#### SET PROBLEM A:
List the rows of the collection below as a numbered list, skipping blank lines. Start at the line that has "The image size is (209, 117)." and stop after the line that has "tap(20, 29)", including both.

#### TEXT EXCERPT:
........

What would you improve in the process to make sure that any threat to or intimidation of a sitting member of Parliament is brought to your attention and, therefore, make sure that everybody who needs to know is made aware?
With that, Commissioner and Deputy Commissioner, on behalf of PROC committee members, I really do want to thank both of you for, I feel, a very honest conversation.
I think the comments that you just ended with, Deputy, are quite accurate. We don't want to just be reactionary, but there do come times where we need to be honest about where we as lawmakers can help our agencies and organizations do the work they need to do, because no one of us is in this alone, and when it comes to our democratic institutions, every single one of us has a responsibility.
I know that was a tough question posed by Mr. Fergus, but at any point, if there is an opportunity to provide some suggestions as to what can we do to actually allow you to do the work that we entrust in you and that we need you to do, we would welcome that feedback. I don't think that speaks to what you're not doing or what you haven't done. I think that speaks to us wanting to strengthen our institutions, all of us together, because I think that as Canadians we have that responsibility.
I think our rights and freedoms come with responsibilities, and the insights that you have, I know I would never have, and I know many of us won't, but there are people who have served. If something comes to mind, please talk to your teams and let us know. We are at a moment where I think most people are taking this very seriously, and we want to ensure that we're laying a stronger foundation for the future.
I want to thank you for your time and attention. I want to thank you for your service. I wish you a really good rest of the day, and we look forward to seeing you again. Thank you. Keep well and safe.
The meeting is suspended. We'll get ready for our next panel.
:
Thank you, Madam Chair.
Good morning to the members of the committee.
Thank you for inviting me this morning.
Foreign interference is an important issue that continues to be at the heart of our national agenda and deserves our constant attention.
[English]
Madam Chair, I know that at least part of the reason you invited me here today is that I was acting national security and intelligence adviser from early July 2021 through to early January 2022.
It was, of course, during this period that a July 20, 2021, CSIS report on Chinese foreign interference was produced and disseminated. It's a report that has proven to be quite controversial since key aspects of it were published in The Globe and Mail on May 1 of this year.

........

#### SET PROBLEM B:
Summarize the committee transcript in two sentences.

(Rows excerpted from a collection)
........

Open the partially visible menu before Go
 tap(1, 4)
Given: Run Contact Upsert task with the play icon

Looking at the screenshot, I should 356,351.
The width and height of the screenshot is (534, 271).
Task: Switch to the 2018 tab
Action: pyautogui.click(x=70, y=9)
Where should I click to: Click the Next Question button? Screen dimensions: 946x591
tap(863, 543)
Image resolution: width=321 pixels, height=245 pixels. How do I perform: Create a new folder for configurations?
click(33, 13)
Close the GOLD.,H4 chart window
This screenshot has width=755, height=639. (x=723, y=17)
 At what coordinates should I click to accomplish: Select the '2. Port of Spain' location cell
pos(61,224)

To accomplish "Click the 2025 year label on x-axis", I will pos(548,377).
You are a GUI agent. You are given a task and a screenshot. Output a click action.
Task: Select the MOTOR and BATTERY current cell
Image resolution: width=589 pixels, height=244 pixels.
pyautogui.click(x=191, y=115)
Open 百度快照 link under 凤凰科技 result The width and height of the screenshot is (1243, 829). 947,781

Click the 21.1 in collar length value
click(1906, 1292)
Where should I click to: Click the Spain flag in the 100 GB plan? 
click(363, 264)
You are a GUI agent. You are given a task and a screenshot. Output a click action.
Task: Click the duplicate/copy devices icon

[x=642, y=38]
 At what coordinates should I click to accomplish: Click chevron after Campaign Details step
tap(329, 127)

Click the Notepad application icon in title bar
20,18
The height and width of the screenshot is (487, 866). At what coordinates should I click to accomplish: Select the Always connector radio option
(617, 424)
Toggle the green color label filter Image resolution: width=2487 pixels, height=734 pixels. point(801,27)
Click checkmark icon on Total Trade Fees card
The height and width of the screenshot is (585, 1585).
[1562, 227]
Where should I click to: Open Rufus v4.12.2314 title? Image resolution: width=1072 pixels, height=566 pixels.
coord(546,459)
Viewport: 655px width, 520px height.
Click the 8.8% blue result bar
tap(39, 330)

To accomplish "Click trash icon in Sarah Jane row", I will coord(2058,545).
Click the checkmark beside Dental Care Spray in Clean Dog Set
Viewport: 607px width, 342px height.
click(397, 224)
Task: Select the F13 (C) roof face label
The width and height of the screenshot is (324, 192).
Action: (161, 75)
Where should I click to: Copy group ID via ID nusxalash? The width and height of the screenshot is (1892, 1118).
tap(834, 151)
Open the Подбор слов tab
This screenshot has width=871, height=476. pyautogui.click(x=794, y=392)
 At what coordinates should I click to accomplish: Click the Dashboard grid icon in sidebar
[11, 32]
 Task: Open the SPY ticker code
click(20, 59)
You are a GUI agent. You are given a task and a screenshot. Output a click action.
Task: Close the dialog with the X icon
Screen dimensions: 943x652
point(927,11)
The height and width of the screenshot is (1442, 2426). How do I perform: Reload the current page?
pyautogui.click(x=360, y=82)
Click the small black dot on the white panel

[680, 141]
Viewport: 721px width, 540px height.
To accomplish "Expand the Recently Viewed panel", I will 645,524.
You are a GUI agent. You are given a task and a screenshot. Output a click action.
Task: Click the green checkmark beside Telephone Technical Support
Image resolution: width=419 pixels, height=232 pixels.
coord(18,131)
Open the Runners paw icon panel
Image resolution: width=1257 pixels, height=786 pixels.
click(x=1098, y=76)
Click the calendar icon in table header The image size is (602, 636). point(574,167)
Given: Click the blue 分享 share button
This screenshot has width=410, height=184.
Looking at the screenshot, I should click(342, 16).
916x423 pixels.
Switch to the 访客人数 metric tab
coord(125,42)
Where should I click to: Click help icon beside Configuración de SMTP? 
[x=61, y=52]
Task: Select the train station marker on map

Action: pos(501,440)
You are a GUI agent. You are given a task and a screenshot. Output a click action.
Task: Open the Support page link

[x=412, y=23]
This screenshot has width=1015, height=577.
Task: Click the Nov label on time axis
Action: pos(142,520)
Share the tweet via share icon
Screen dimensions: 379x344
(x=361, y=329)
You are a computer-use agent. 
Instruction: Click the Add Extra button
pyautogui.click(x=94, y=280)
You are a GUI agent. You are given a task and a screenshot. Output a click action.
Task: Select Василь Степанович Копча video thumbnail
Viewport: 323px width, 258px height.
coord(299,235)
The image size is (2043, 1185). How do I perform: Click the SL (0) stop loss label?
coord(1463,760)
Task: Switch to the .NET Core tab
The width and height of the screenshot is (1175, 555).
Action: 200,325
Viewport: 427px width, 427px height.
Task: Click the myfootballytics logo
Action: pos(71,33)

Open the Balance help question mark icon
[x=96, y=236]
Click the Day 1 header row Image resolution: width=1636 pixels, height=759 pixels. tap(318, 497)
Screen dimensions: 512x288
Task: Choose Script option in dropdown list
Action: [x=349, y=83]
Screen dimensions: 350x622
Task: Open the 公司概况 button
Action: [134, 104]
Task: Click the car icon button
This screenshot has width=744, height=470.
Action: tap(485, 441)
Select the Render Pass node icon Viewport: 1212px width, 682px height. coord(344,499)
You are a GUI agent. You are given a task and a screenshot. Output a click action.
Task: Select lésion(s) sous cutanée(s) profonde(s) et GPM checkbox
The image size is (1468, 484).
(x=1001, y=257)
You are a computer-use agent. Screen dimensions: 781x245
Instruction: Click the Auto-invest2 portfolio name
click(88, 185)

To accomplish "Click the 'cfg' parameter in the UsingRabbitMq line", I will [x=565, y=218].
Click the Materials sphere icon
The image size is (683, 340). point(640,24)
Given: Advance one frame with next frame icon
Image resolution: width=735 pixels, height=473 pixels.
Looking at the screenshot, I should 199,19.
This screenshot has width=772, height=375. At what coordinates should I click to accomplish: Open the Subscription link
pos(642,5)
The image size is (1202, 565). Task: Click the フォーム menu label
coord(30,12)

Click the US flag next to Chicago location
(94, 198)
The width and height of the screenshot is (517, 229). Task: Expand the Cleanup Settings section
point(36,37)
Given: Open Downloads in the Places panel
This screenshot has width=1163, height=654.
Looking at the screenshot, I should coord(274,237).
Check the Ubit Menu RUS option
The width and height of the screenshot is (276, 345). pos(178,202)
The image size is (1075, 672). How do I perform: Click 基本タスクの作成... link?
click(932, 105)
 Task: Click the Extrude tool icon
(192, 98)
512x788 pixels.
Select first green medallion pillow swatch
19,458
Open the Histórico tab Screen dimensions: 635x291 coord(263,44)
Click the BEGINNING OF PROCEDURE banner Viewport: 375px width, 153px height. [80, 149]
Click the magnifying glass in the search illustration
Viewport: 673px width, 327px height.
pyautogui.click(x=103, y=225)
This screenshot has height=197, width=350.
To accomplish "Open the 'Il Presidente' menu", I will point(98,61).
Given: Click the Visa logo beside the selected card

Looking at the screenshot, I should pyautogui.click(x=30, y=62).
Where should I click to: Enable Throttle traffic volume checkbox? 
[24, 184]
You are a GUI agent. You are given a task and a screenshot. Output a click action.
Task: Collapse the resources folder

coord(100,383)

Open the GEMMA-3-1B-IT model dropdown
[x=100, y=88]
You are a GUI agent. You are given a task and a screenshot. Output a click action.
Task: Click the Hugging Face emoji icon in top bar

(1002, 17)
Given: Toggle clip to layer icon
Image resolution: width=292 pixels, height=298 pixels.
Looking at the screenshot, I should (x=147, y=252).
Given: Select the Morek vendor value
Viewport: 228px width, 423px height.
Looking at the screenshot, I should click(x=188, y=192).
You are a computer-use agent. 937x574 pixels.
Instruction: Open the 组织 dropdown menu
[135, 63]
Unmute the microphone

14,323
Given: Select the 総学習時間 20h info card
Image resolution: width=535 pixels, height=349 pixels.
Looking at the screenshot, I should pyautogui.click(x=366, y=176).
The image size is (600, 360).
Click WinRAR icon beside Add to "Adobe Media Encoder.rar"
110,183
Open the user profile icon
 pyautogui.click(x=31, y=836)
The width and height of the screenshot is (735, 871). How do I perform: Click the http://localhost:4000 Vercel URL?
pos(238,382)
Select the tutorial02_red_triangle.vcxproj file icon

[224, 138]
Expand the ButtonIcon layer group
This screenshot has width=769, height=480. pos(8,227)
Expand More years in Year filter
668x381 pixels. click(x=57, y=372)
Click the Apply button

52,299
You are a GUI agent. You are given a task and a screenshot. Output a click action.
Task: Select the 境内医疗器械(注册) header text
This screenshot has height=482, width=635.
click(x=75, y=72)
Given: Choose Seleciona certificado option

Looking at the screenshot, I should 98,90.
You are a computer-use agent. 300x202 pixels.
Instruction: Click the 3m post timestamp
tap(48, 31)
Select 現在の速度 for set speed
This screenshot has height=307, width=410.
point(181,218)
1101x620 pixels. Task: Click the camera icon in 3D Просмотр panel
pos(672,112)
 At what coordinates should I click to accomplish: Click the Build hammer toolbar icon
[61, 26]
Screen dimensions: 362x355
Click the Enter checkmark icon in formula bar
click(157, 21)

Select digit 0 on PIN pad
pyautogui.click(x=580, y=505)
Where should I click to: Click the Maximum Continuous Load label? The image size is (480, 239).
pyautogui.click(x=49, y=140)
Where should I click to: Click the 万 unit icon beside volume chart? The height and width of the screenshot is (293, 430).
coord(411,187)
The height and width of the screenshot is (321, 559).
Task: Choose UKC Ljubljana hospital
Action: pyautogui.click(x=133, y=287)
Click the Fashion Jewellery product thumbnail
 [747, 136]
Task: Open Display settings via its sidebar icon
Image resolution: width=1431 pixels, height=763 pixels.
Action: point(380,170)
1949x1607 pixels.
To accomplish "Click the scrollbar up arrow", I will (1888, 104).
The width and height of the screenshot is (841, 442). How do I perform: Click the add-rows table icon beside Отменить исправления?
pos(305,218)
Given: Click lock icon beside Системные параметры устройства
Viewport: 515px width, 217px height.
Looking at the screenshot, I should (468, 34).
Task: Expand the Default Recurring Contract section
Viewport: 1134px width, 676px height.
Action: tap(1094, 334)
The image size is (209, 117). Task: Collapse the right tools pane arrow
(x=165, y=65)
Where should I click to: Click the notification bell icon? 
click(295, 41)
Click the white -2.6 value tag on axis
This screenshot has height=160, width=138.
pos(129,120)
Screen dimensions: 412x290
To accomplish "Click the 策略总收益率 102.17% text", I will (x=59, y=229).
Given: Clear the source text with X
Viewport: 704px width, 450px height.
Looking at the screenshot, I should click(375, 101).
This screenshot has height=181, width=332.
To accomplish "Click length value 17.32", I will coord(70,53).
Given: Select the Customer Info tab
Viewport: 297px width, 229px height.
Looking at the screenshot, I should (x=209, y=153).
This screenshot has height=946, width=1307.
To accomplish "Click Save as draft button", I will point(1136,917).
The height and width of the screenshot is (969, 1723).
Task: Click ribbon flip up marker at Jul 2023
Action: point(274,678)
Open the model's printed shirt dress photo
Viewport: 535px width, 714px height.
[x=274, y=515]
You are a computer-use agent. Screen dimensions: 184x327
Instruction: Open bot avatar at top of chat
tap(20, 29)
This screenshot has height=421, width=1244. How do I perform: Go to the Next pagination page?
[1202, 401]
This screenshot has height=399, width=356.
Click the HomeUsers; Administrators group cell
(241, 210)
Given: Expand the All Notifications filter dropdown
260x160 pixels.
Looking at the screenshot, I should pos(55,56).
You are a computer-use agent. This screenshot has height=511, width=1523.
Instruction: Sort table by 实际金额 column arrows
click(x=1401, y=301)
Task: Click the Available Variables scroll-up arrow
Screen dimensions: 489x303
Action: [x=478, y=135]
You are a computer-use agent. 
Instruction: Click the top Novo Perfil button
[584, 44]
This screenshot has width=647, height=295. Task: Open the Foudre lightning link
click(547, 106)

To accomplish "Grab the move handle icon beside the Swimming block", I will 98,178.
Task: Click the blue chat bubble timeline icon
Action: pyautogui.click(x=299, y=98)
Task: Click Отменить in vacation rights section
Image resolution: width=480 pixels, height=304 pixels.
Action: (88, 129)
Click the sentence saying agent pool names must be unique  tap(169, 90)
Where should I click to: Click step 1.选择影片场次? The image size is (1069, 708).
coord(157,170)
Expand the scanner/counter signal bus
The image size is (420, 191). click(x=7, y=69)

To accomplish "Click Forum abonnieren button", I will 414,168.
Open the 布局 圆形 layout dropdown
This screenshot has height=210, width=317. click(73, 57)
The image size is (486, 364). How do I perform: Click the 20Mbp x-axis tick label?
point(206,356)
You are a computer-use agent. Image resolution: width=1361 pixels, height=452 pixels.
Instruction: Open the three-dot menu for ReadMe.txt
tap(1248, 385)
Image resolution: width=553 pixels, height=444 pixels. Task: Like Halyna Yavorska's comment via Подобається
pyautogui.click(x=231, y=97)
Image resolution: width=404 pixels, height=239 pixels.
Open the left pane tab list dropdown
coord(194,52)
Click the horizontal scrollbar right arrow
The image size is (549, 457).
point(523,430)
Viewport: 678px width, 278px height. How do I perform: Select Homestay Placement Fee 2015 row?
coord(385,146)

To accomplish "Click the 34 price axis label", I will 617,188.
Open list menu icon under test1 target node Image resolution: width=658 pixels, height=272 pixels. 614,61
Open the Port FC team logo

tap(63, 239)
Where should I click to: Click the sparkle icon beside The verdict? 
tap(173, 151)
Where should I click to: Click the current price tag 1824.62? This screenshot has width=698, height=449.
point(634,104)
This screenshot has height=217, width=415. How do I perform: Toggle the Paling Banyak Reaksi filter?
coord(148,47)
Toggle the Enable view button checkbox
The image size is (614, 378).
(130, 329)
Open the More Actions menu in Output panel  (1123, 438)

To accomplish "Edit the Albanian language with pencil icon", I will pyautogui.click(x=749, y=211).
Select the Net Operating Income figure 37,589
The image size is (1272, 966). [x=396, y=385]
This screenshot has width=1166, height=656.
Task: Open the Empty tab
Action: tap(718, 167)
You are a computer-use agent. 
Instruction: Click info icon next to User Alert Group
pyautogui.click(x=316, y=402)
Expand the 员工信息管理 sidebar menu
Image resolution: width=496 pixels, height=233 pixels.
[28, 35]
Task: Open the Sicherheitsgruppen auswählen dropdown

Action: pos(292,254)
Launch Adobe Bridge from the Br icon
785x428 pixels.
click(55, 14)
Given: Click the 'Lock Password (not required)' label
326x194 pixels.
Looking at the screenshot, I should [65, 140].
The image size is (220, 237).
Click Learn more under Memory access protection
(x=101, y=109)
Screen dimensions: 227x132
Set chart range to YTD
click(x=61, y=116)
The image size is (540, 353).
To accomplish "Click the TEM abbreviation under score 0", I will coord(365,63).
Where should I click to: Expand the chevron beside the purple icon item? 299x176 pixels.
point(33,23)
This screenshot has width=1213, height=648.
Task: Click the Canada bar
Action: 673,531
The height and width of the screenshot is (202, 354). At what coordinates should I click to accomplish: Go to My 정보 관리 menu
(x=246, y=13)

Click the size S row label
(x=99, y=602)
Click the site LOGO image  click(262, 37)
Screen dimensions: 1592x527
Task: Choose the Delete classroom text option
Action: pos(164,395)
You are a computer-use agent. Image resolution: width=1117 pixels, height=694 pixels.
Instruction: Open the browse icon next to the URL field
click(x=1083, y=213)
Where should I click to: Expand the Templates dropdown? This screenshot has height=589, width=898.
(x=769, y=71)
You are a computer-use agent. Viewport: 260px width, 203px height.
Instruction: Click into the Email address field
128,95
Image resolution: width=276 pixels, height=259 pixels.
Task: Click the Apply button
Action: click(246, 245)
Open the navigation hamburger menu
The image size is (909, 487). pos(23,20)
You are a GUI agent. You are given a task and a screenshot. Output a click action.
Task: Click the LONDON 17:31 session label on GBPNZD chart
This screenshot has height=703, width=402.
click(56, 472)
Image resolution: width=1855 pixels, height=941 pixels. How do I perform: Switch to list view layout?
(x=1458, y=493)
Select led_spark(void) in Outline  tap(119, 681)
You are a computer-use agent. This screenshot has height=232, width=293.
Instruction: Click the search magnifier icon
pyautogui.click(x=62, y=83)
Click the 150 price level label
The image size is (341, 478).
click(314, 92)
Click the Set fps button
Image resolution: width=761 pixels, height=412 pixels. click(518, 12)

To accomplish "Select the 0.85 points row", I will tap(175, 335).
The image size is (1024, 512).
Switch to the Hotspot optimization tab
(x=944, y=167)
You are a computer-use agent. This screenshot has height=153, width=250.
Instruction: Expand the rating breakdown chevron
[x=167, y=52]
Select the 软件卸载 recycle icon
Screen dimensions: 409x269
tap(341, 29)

........

#### CORRECT ANSWER A:
1. The image size is (209, 117). Task: Collapse the right tools pane arrow
2. (x=165, y=65)
3. Where should I click to: Click the notification bell icon? 
4. click(295, 41)
5. Click the white -2.6 value tag on axis
6. This screenshot has height=160, width=138.
7. pos(129,120)
8. Screen dimensions: 412x290
9. To accomplish "Click the 策略总收益率 102.17% text", I will (x=59, y=229).
10. Given: Clear the source text with X
11. Viewport: 704px width, 450px height.
12. Looking at the screenshot, I should click(375, 101).
13. This screenshot has height=181, width=332.
14. To accomplish "Click length value 17.32", I will coord(70,53).
15. Given: Select the Customer Info tab
16. Viewport: 297px width, 229px height.
17. Looking at the screenshot, I should (x=209, y=153).
18. This screenshot has height=946, width=1307.
19. To accomplish "Click Save as draft button", I will point(1136,917).
20. The height and width of the screenshot is (969, 1723).
21. Task: Click ribbon flip up marker at Jul 2023
22. Action: point(274,678)
23. Open the model's printed shirt dress photo
24. Viewport: 535px width, 714px height.
25. [x=274, y=515]
26. You are a computer-use agent. Screen dimensions: 184x327
27. Instruction: Open bot avatar at top of chat
28. tap(20, 29)

#### CORRECT ANSWER B:
After thanking the Commissioner and Deputy Commissioner for an honest conversation, the chair invites their suggestions on how lawmakers can help them do their work and then suspends the meeting. The next witness explains having been acting national security and intelligence adviser from early July 2021 to early January 2022, when a controversial July 20, 2021, CSIS report on Chinese foreign interference was produced and disseminated.